Tâche à réaliser: Citez intégralement, mot pour mot, l'extrait ci-dessous consacré à la rémunération des agents de santé et à l'équipement des hôpitaux publics.

Extrait présenté:
******************************

Si on veut avoir des spécialistes compétents qui restent pendant assez longtemps dans les hôpitaux publics, il faut qu’on revoie le système de rémunération des agents de la santé de manière globale. Aussi bien l’infirmier, la sage-femme, le pharmacien, le chirurgien-dentiste, l’Etat doit avoir le même traitement pour tout le monde. Il n’y a pas de niche ou de profession qui mérite plus une prise en charge qu’une autre. Pour avoir les meilleures ressources humaines en santé, il faudrait qu’on se donne les moyens de les retenir. Personne ne va accepter de vivre dans une zone éloignée, si elle n’a pas les conditions minimales pour cela.

La réflexion doit être globale et prise en charge d’une manière sérieuse. La santé n’est pas une matière à part, encore moins une matière à prendre à la légère. Déjà, 2020 aura montré l’importance de la santé et de l’éducation. Ce sont des piliers qui, tant qu’on ne les accroît pas, on n’aura pas un développement harmonieux au Sénégal.

Ne pensez-vous pas qu’il faut d’abord régler la question du matériel dans les hôpitaux, surtout au niveau des zones reculées ?

Cela doit être un vieux souvenir, si on est cohérent sur ce qu’on dit. Le plan d’investissement post Covid devrait régler ce problème. Parce que chaque région devrait avoir un hôpital de niveau 3 au moins qui puisse disposer de toutes les spécialités de matériel, de diagnostic nécessaire. On a également la possibilité d’avoir des établissements publics de santé (EPS) de niveau 4. Tout cela est prévu, dès que l’Etat dépasse un peu le choc psychologique de la Covid-19. S’il ne revient pas sur sa parole, on aura de bonnes perspectives.

******************************

Données fournies:
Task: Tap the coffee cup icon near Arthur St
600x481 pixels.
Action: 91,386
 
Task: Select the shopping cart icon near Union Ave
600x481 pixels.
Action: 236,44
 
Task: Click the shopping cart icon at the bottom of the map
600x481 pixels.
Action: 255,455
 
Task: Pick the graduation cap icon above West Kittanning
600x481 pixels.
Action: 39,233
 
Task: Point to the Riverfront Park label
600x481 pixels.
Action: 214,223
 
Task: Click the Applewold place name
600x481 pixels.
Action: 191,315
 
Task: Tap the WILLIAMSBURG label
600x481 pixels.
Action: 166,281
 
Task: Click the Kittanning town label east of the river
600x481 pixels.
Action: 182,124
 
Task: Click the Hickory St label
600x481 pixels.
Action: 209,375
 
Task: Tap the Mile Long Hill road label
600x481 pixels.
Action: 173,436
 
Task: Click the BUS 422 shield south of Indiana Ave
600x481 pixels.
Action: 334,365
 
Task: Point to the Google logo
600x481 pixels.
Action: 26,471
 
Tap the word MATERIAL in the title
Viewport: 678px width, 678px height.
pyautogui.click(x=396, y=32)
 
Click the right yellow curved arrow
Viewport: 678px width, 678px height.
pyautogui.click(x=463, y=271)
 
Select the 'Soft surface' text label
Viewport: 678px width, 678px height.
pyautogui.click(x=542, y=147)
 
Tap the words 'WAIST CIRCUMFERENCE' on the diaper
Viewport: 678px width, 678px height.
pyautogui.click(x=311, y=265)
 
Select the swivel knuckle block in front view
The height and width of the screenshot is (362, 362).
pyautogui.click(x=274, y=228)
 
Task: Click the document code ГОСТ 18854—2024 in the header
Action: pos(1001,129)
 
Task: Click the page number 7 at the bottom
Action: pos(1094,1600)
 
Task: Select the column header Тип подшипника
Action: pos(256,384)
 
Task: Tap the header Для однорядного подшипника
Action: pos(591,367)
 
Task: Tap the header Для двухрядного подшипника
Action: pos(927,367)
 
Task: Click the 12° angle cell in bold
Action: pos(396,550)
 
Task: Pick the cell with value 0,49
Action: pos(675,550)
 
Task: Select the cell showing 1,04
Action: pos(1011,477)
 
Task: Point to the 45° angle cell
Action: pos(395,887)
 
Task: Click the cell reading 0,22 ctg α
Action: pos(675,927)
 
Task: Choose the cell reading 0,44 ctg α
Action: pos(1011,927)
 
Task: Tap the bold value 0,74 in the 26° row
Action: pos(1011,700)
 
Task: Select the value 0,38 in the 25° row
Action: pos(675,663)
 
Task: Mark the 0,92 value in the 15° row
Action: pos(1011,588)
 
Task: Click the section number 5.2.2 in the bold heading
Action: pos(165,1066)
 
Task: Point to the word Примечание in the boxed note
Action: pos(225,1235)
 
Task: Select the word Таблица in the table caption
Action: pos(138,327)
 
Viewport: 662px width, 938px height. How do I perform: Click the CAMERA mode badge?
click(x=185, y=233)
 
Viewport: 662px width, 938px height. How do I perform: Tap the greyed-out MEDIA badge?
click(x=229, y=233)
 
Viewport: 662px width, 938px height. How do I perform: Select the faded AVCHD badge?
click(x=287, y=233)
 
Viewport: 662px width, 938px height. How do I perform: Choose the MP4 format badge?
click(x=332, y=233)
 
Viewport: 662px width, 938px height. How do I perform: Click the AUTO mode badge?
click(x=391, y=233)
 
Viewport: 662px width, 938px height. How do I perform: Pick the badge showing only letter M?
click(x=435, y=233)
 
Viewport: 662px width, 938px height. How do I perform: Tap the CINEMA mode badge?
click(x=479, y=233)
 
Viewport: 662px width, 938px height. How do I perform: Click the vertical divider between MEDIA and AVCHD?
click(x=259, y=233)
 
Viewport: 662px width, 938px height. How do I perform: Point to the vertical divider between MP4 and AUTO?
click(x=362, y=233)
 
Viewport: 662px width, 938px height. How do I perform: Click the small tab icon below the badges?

******************************

Solution proposée:
Si on veut avoir des spécialistes compétents qui restent pendant assez longtemps dans les hôpitaux publics, il faut qu’on revoie le système de rémunération des agents de la santé de manière globale. Aussi bien l’infirmier, la sage-femme, le pharmacien, le chirurgien-dentiste, l’Etat doit avoir le même traitement pour tout le monde. Il n’y a pas de niche ou de profession qui mérite plus une prise en charge qu’une autre. Pour avoir les meilleures ressources humaines en santé, il faudrait qu’on se donne les moyens de les retenir. Personne ne va accepter de vivre dans une zone éloignée, si elle n’a pas les conditions minimales pour cela.

La réflexion doit être globale et prise en charge d’une manière sérieuse. La santé n’est pas une matière à part, encore moins une matière à prendre à la légère. Déjà, 2020 aura montré l’importance de la santé et de l’éducation. Ce sont des piliers qui, tant qu’on ne les accroît pas, on n’aura pas un développement harmonieux au Sénégal.

Ne pensez-vous pas qu’il faut d’abord régler la question du matériel dans les hôpitaux, surtout au niveau des zones reculées ?

Cela doit être un vieux souvenir, si on est cohérent sur ce qu’on dit. Le plan d’investissement post Covid devrait régler ce problème. Parce que chaque région devrait avoir un hôpital de niveau 3 au moins qui puisse disposer de toutes les spécialités de matériel, de diagnostic nécessaire. On a également la possibilité d’avoir des établissements publics de santé (EPS) de niveau 4. Tout cela est prévu, dès que l’Etat dépasse un peu le choc psychologique de la Covid-19. S’il ne revient pas sur sa parole, on aura de bonnes perspectives.